#### Task to carry out
Every entry should appear in your answer exactly as it does here.

Stored items
□ □ □

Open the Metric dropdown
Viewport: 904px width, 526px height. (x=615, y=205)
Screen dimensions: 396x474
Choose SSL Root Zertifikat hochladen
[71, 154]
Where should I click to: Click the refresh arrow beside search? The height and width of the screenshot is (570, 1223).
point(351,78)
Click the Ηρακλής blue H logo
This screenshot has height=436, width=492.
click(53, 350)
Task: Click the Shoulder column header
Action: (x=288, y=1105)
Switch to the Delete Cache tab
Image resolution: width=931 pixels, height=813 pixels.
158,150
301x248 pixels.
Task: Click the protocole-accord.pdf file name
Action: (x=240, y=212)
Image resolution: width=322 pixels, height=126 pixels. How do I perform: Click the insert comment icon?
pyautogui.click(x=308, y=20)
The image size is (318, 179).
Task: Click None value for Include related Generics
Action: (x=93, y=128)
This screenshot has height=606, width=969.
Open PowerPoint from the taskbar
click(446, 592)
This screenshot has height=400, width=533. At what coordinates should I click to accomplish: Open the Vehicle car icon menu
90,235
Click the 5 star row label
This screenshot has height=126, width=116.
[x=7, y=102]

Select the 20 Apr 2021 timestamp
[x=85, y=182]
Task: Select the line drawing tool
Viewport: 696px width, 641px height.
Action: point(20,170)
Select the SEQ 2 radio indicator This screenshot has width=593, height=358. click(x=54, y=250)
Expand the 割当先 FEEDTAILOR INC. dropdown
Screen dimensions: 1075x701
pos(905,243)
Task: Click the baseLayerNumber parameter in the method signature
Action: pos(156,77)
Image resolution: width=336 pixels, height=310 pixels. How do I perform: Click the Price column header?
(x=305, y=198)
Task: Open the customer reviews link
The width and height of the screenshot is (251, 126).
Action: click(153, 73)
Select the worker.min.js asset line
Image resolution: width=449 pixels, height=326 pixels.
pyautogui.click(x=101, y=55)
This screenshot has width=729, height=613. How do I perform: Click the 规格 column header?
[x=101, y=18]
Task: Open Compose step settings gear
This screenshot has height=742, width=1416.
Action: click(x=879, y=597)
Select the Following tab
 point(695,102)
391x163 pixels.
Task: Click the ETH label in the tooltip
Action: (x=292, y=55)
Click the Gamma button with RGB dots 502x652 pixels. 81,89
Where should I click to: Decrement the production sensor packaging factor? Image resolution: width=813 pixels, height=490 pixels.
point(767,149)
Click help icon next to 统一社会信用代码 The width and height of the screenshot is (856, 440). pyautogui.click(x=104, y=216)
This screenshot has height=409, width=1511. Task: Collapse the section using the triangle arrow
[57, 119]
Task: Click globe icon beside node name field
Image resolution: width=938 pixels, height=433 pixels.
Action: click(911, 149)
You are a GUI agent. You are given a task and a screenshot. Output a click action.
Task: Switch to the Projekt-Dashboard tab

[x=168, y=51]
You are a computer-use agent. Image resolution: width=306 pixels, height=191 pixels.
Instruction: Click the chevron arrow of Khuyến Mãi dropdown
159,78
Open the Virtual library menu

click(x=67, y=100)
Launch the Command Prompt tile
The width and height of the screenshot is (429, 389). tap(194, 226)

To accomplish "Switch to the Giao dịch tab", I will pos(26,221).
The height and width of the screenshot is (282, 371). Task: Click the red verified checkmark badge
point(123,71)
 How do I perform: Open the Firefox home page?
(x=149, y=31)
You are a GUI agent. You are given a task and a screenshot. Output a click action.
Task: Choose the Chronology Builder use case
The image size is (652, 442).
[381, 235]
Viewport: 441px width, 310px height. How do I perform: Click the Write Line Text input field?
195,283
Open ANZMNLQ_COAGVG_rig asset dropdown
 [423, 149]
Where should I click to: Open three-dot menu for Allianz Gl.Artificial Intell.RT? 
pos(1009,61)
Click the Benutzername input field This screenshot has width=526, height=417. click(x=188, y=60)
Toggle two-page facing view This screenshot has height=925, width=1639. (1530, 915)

□ □ □

#### Output below
Open the Metric dropdown
Viewport: 904px width, 526px height. (x=615, y=205)
Screen dimensions: 396x474
Choose SSL Root Zertifikat hochladen
[71, 154]
Where should I click to: Click the refresh arrow beside search? The height and width of the screenshot is (570, 1223).
point(351,78)
Click the Ηρακλής blue H logo
This screenshot has height=436, width=492.
click(53, 350)
Task: Click the Shoulder column header
Action: (x=288, y=1105)
Switch to the Delete Cache tab
Image resolution: width=931 pixels, height=813 pixels.
158,150
301x248 pixels.
Task: Click the protocole-accord.pdf file name
Action: (x=240, y=212)
Image resolution: width=322 pixels, height=126 pixels. How do I perform: Click the insert comment icon?
pyautogui.click(x=308, y=20)
The image size is (318, 179).
Task: Click None value for Include related Generics
Action: (x=93, y=128)
This screenshot has height=606, width=969.
Open PowerPoint from the taskbar
click(446, 592)
This screenshot has height=400, width=533. At what coordinates should I click to accomplish: Open the Vehicle car icon menu
90,235
Click the 5 star row label
This screenshot has height=126, width=116.
[x=7, y=102]

Select the 20 Apr 2021 timestamp
[x=85, y=182]
Task: Select the line drawing tool
Viewport: 696px width, 641px height.
Action: point(20,170)
Select the SEQ 2 radio indicator This screenshot has width=593, height=358. click(x=54, y=250)
Expand the 割当先 FEEDTAILOR INC. dropdown
Screen dimensions: 1075x701
pos(905,243)
Task: Click the baseLayerNumber parameter in the method signature
Action: pos(156,77)
Image resolution: width=336 pixels, height=310 pixels. How do I perform: Click the Price column header?
(x=305, y=198)
Task: Open the customer reviews link
The width and height of the screenshot is (251, 126).
Action: click(153, 73)
Select the worker.min.js asset line
Image resolution: width=449 pixels, height=326 pixels.
pyautogui.click(x=101, y=55)
This screenshot has width=729, height=613. How do I perform: Click the 规格 column header?
[x=101, y=18]
Task: Open Compose step settings gear
This screenshot has height=742, width=1416.
Action: click(x=879, y=597)
Select the Following tab
 point(695,102)
391x163 pixels.
Task: Click the ETH label in the tooltip
Action: (x=292, y=55)
Click the Gamma button with RGB dots 502x652 pixels. 81,89
Where should I click to: Decrement the production sensor packaging factor? Image resolution: width=813 pixels, height=490 pixels.
point(767,149)
Click help icon next to 统一社会信用代码 The width and height of the screenshot is (856, 440). pyautogui.click(x=104, y=216)
This screenshot has height=409, width=1511. Task: Collapse the section using the triangle arrow
[57, 119]
Task: Click globe icon beside node name field
Image resolution: width=938 pixels, height=433 pixels.
Action: click(911, 149)
You are a GUI agent. You are given a task and a screenshot. Output a click action.
Task: Switch to the Projekt-Dashboard tab

[x=168, y=51]
You are a computer-use agent. Image resolution: width=306 pixels, height=191 pixels.
Instruction: Click the chevron arrow of Khuyến Mãi dropdown
159,78
Open the Virtual library menu

click(x=67, y=100)
Launch the Command Prompt tile
The width and height of the screenshot is (429, 389). tap(194, 226)

To accomplish "Switch to the Giao dịch tab", I will pos(26,221).
The height and width of the screenshot is (282, 371). Task: Click the red verified checkmark badge
point(123,71)
 How do I perform: Open the Firefox home page?
(x=149, y=31)
You are a GUI agent. You are given a task and a screenshot. Output a click action.
Task: Choose the Chronology Builder use case
The image size is (652, 442).
[381, 235]
Viewport: 441px width, 310px height. How do I perform: Click the Write Line Text input field?
195,283
Open ANZMNLQ_COAGVG_rig asset dropdown
 [423, 149]
Where should I click to: Open three-dot menu for Allianz Gl.Artificial Intell.RT? 
pos(1009,61)
Click the Benutzername input field This screenshot has width=526, height=417. click(x=188, y=60)
Toggle two-page facing view This screenshot has height=925, width=1639. (1530, 915)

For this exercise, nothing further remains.